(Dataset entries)
<<<<
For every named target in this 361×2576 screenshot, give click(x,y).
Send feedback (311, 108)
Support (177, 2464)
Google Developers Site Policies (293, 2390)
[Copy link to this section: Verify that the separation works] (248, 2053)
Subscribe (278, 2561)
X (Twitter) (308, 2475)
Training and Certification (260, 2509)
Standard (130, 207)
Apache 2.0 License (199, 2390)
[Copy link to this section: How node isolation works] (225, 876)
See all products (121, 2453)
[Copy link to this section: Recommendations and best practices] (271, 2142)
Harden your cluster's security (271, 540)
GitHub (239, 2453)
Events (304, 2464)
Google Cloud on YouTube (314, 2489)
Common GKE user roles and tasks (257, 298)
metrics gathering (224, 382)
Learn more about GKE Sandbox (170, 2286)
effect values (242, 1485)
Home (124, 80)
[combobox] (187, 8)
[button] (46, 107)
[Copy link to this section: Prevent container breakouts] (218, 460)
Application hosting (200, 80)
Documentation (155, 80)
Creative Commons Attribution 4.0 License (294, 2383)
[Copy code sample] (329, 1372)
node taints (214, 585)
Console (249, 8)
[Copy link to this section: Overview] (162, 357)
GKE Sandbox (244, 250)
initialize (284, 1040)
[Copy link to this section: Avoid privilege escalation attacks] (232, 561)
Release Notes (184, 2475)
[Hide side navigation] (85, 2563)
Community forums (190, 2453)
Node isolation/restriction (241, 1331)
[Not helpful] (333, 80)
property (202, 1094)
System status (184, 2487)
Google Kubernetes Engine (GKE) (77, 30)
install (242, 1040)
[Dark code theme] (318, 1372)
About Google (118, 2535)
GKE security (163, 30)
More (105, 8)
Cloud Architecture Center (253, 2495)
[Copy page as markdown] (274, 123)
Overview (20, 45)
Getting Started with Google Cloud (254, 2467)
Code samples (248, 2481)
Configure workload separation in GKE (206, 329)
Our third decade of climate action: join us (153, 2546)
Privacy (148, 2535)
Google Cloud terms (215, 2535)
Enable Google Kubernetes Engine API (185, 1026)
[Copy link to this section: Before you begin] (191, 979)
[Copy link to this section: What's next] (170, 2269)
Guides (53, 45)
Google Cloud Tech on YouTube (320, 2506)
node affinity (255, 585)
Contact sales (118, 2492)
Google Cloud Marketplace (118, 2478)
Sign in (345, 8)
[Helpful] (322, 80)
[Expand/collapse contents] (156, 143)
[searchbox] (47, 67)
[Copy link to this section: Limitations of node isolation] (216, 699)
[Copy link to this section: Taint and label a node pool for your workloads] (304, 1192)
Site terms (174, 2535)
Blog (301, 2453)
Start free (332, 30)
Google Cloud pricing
>>>>
<<<<
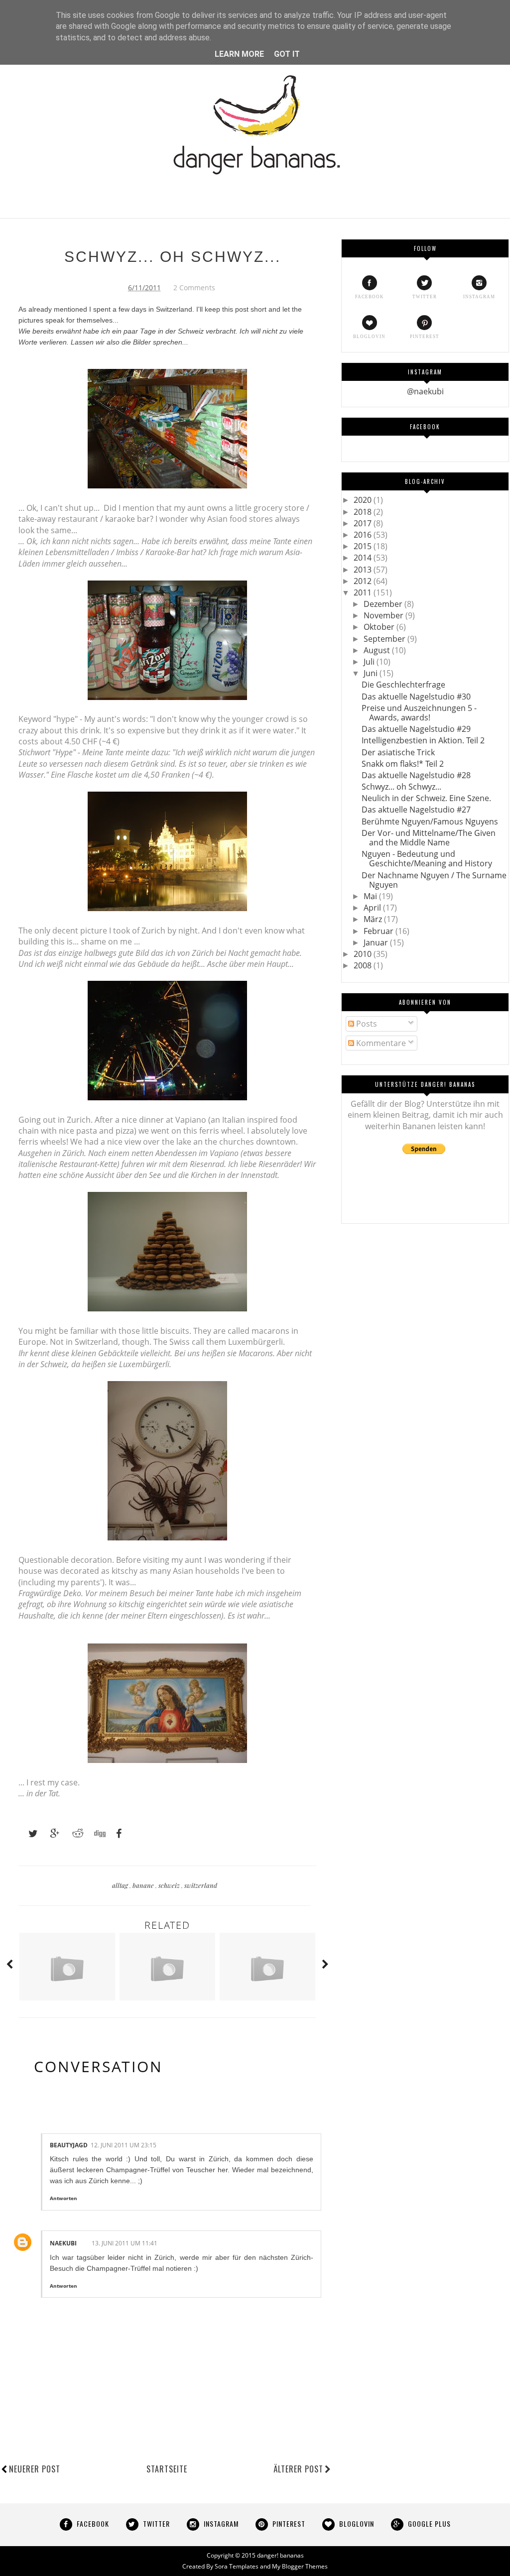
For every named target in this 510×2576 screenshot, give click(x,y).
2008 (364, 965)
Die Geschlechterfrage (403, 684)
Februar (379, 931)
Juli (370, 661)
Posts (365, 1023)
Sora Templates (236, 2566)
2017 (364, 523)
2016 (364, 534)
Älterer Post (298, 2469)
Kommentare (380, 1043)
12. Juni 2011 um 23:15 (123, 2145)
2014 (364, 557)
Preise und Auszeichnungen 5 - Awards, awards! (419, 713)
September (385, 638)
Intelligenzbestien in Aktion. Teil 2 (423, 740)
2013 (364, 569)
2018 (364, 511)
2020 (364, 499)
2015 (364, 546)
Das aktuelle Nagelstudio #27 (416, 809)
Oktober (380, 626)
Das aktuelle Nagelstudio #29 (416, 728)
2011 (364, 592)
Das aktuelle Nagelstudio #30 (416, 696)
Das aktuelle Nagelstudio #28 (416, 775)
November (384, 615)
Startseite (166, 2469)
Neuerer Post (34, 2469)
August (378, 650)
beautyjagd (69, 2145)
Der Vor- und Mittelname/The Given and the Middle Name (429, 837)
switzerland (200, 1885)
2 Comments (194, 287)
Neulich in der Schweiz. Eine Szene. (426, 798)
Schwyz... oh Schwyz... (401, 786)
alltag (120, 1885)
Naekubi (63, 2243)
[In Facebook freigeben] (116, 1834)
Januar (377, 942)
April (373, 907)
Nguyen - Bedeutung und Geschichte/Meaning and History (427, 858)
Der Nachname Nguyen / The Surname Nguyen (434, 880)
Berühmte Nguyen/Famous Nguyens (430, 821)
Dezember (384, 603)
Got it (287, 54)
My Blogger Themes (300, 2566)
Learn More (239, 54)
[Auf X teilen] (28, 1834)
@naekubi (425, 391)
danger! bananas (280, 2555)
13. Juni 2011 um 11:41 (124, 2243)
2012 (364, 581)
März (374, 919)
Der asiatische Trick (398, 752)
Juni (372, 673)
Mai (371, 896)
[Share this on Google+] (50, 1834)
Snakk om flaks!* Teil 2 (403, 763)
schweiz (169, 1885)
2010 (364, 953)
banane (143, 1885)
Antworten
>>>>
Exercise objective:
For the lines above, output exactly those from the line containing "[Copy link to this section: Avoid" through the line containing "[Copy page as markdown] (274, 123)", and skip the others.

Result:
[Copy link to this section: Avoid privilege escalation attacks] (232, 561)
Release Notes (184, 2475)
[Hide side navigation] (85, 2563)
Community forums (190, 2453)
Node isolation/restriction (241, 1331)
[Not helpful] (333, 80)
property (202, 1094)
System status (184, 2487)
Google Kubernetes Engine (GKE) (77, 30)
install (242, 1040)
[Dark code theme] (318, 1372)
About Google (118, 2535)
GKE security (163, 30)
More (105, 8)
Cloud Architecture Center (253, 2495)
[Copy page as markdown] (274, 123)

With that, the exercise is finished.